While I prefer the Kindle for reading at the moment, had Apple been able to come up with something impressive to woo me I would have been willing to listen.  I still think that the $500 minimum price on them is a bit high for something that I would probably primarily use for reading, but the best experience is sometimes expensive.  Anyway, seems to not really be an issue on this one.

So, as far as providing added levels of competition to the Kindle-dominated eReader marketplace, I’m going to say it’s not particularly an issue.  While the iPad was, and the iPad 2 will be, a viable alternative eReader for people who want to use it primarily for the sake of its versatility, the reading experience for most has not been enough to justify that as its primary purpose.  This hasn’t changed, even if a couple of very minor convenience changes were made that might be useful along the way.

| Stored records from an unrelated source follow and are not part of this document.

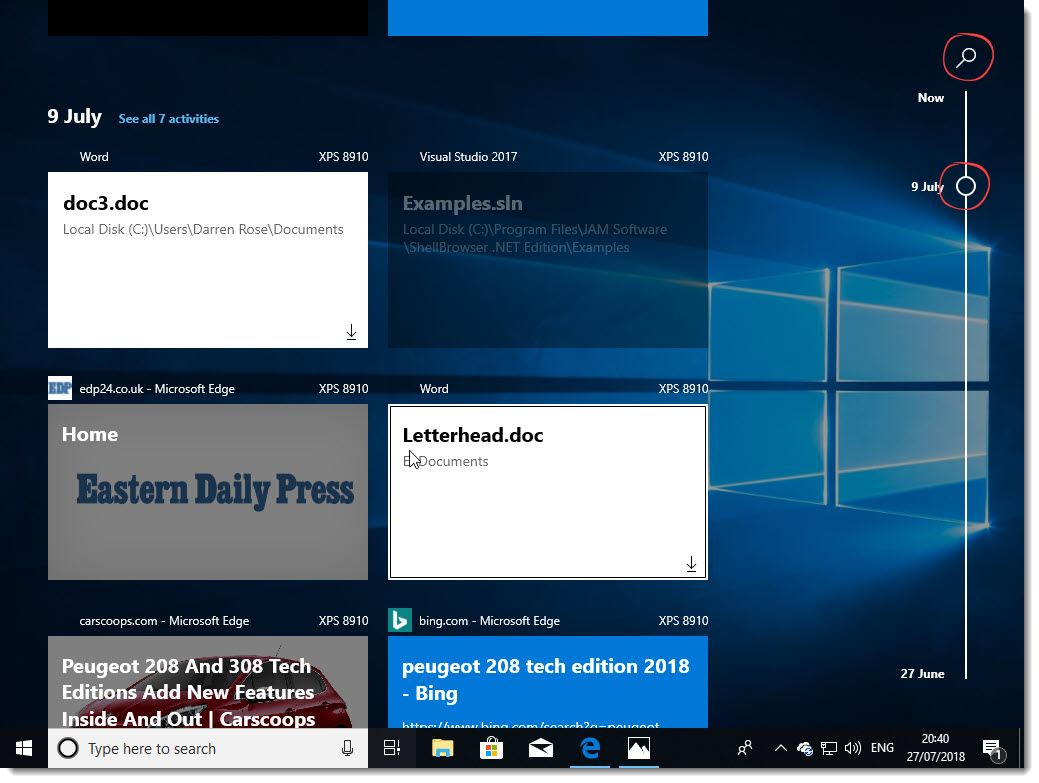The height and width of the screenshot is (783, 1039).
Task: Open the Mail app from the taskbar
Action: tap(541, 748)
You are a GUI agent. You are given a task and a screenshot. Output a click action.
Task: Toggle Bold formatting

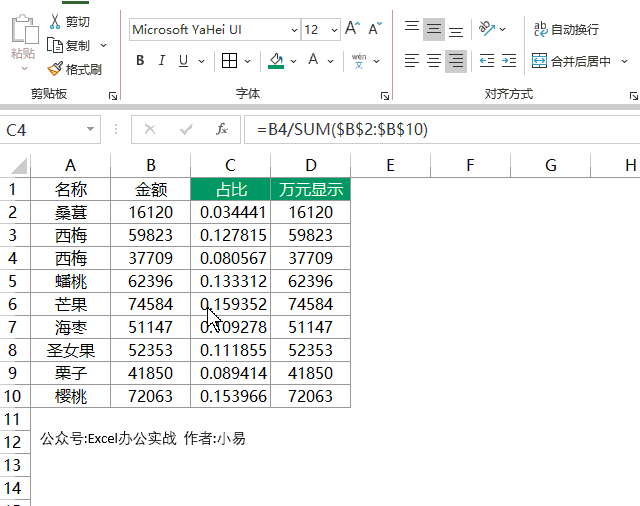[140, 61]
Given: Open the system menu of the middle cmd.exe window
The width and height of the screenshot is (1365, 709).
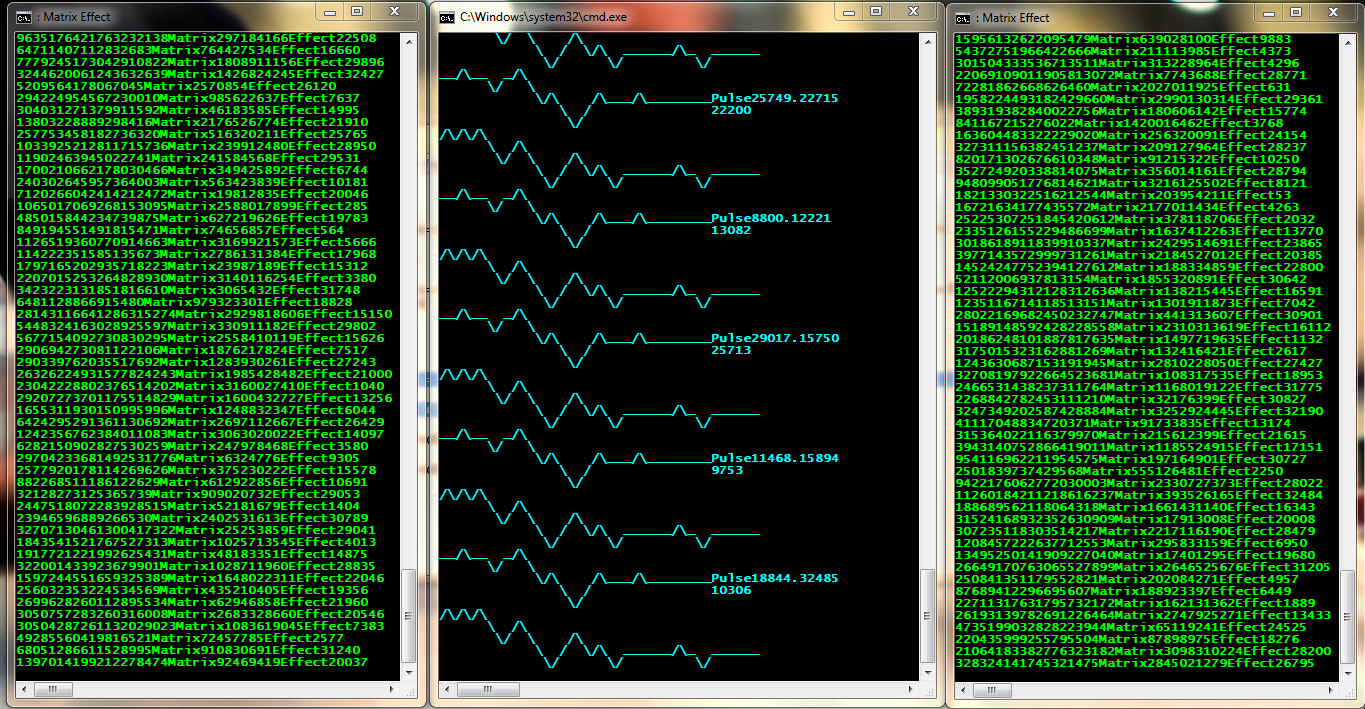Looking at the screenshot, I should click(447, 11).
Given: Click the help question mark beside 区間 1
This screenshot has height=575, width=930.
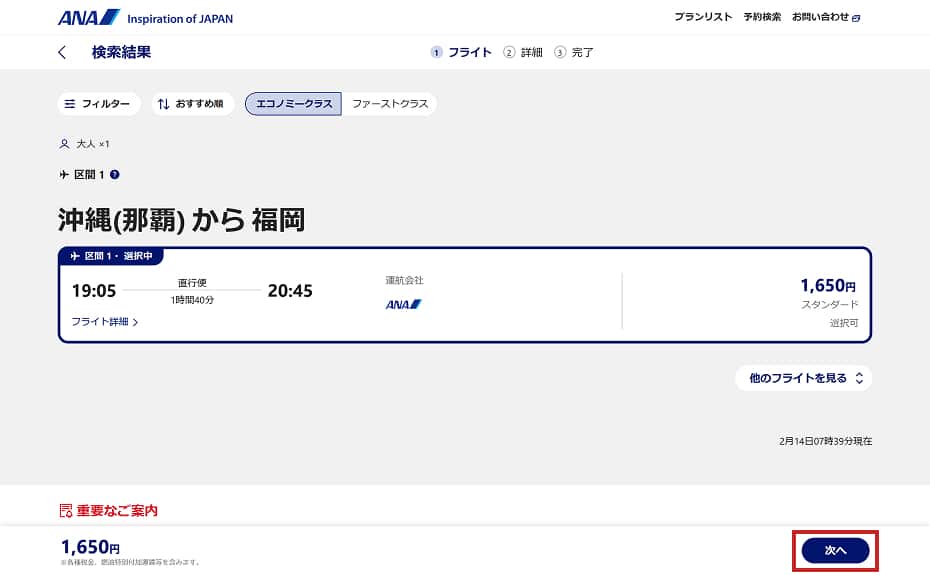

This upgrade seems much more interested in emphasizing the AV capabilities of the device.  Nothing wrong with that.  I’ve found iPads quite convenient as portable movie players, myself, and the HDMI out will be a welcome addition. The Kindle vs iPad competition just doesn’t seem to be an issue, however.  Possibly an implication that Apple is aware of the limitations it’s working with?  That’s probably just my POV coming out, though.  For those who are interested, look for the new iPad in any retailer currently carrying the product line as of March 11th.